WRITTEN TASK - Pull out each line in the records below that contains the string "button".

SUPPLIED DATA -
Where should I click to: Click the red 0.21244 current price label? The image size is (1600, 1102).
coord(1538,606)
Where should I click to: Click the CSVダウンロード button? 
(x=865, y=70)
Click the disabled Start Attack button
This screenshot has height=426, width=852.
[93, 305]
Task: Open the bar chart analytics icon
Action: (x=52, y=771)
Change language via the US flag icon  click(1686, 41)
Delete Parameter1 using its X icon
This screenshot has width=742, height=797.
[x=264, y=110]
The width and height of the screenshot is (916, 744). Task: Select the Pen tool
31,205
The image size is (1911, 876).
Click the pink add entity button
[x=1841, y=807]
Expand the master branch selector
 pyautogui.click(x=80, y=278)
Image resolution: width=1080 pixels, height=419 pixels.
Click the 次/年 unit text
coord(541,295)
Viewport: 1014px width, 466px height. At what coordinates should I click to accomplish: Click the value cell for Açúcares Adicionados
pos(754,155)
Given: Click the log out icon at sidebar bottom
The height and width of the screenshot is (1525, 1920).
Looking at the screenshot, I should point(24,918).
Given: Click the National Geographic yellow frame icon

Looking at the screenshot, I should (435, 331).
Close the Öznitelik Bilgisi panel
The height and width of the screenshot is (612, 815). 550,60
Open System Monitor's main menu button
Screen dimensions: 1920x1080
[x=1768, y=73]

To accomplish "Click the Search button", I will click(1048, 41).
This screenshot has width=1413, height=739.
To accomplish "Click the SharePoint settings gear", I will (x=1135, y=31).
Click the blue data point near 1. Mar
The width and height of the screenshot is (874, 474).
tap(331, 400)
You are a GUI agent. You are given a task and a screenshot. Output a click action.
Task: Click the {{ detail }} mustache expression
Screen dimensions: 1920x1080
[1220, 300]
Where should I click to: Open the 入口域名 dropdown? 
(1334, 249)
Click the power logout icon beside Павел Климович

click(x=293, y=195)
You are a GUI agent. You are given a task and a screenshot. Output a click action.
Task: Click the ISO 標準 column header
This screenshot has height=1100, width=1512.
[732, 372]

RESPONSE TO THIS TASK -
Where should I click to: Click the CSVダウンロード button? 
Click the disabled Start Attack button
Click the pink add entity button
Open System Monitor's main menu button
To accomplish "Click the Search button", I will click(1048, 41).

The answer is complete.